“My grandson fell a week ago and injured his arm,” a woman from one section of the Rohingya refugee camp informs me. “It was out of joint and a local Rohingya doctor put it back in place, but he still has pain. Can you give him something for pain?”
I examine the 7-year-old’s arm gently. It is very tender and swollen with limited elbow movement. “I think he should go the hospital to have it x-rayed. It might be broken. He might need a cast.”
“I am not going to the hospital!” the grandmother emphatically responded. “We have heard the hospitals are giving injections to people to kill them because they might have Coronavirus. Please, just give him something for pain.”
A mother with a 2 1/2- month-old son is in the separate outdoor area where I screen patients with fever for symptoms of Coronavirus. One look at the baby’s labored breathing and I make referring him and getting him on his way to the hospital my top priority. He is not doing well at all. I quickly write a referral form and send one of our staff with the mother and baby to the nearest hospital with a brief stop along the way to inform the husband of our plans. The husband bulks. What if the hospital thinks his baby has Coronavirus and kills him? The parents decide not to send the baby.
Meanwhile, before hearing the father’s decision, I am on the phone with the nearest hospital. “We are sending a 2 1/2-month-old baby to you who seems to have pneumonia and is struggling to breath. He needs oxygen.”
“Any chance of Coronavirus?” they query.
“There haven’t been any confirmed cases in this area of camp yet,” I reply.
“Sorry. We can’t take him. Our isolation unit is full.” You’ll have to send him somewhere else.
The baby died later in the day.
The first case of COVID-19 was identified in camp around 15 May. There have been 36 confirmed cases of COVID-19 among the Rohingya population as of 10 June according to the World Health Organization. These 36 cases are spread out among 12 different sections of camp indicating diffuse spread. The real numbers are likely much higher. My friends tell me of older people they know who have died in the past two weeks after having cough and fever. There have been 2 confirmed deaths.

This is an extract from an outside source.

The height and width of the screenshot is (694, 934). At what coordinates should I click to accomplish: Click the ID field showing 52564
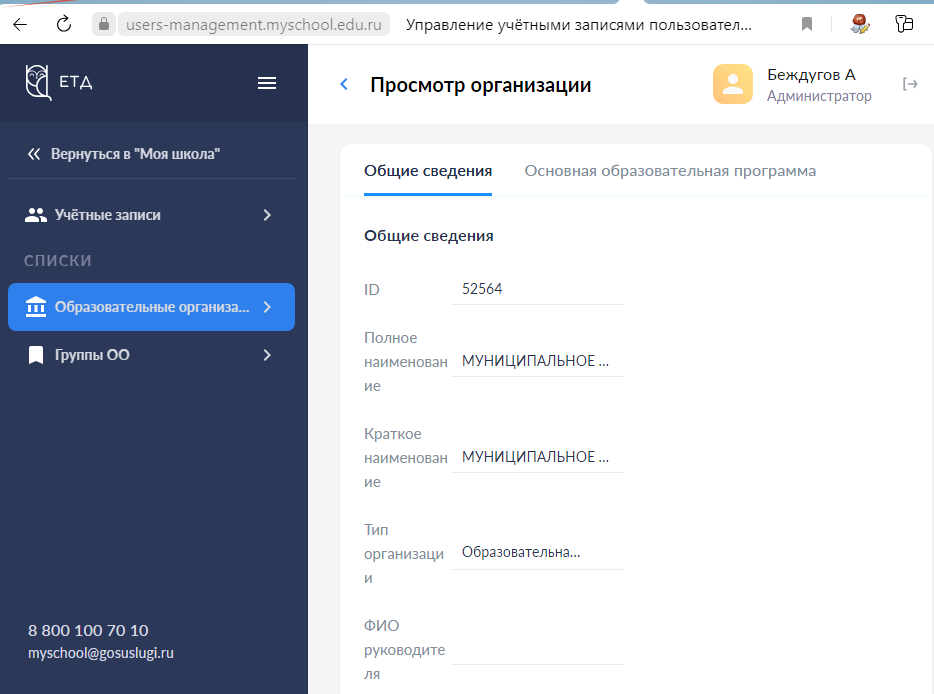[537, 290]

As cases have increased, testing rates have gone down. People seem more afraid of the possibility of isolation and quarantine than they are of the virus itself.
1) Thank God that people seem to trust our clinic and the care we give. Ask that they would not attribute that to us being foreigners, but rather attribute it to us being Followers of Jesus.
2) Pray that people needing emergency, life-saving medical care would not be too afraid to access the care that is available.
3) Pray that health facilities within camp would treat patients with respect and kindness, COVID-19 suspected or not, and that more trust would be built between the refugee community and the medical community.